◆ Activity
Images excluded, reproduce each line of the records exactly as it stands.

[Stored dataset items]
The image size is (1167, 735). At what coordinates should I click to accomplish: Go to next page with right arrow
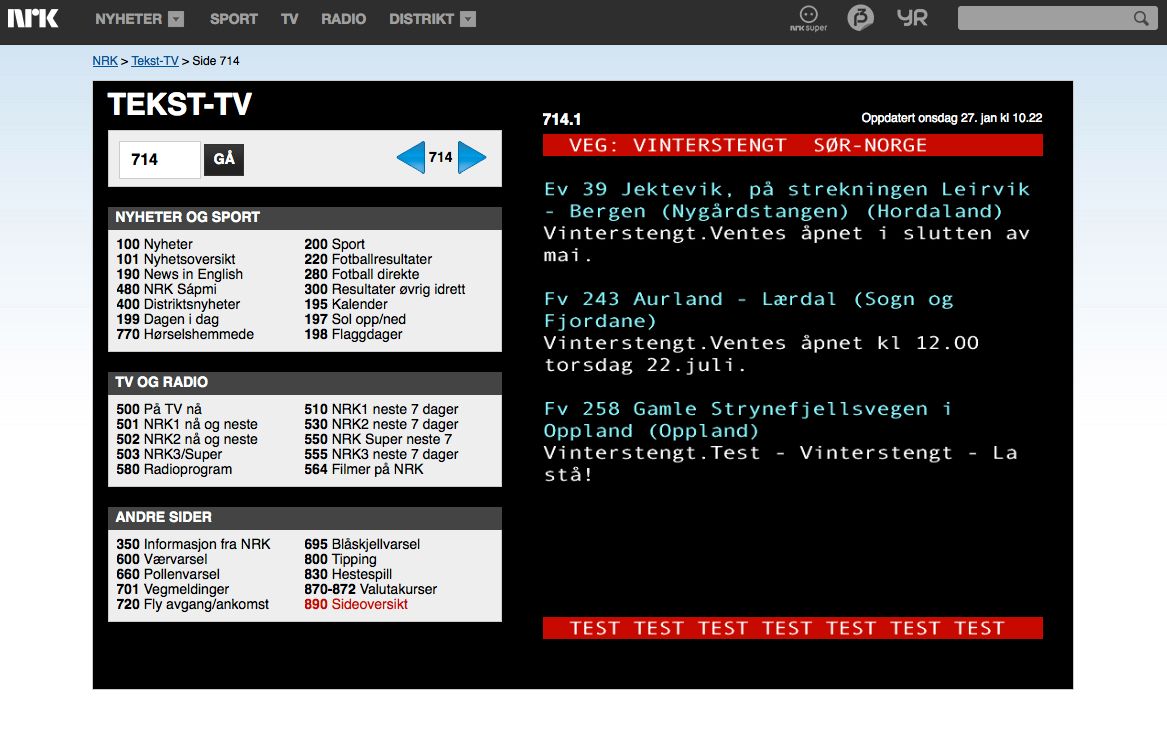(x=472, y=158)
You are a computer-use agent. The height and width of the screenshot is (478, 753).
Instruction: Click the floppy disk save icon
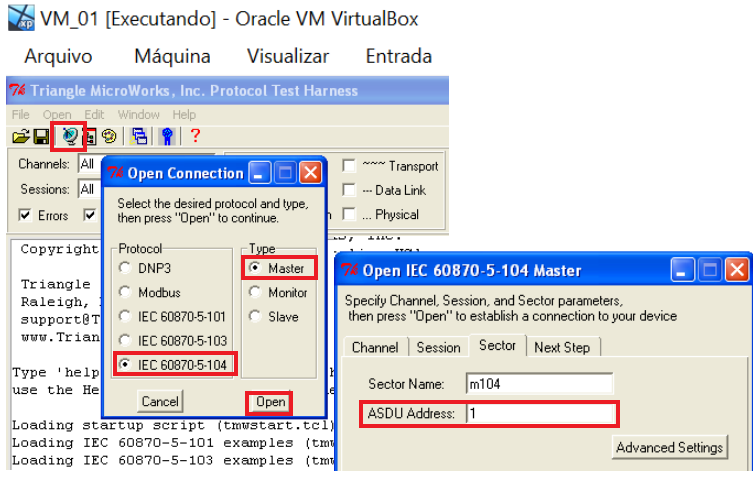pos(41,136)
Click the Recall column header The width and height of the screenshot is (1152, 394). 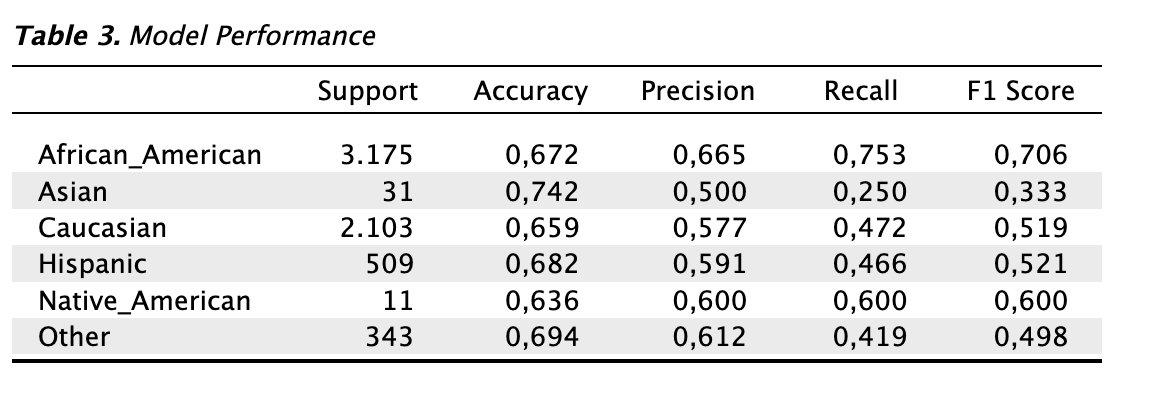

◆ Task output
The image size is (1167, 735). At what coordinates should I click to accomplish: Go to next page with right arrow
(x=472, y=158)
You are a computer-use agent. The height and width of the screenshot is (478, 753).
Instruction: Click the floppy disk save icon
pos(41,136)
Click the Recall column header The width and height of the screenshot is (1152, 394). 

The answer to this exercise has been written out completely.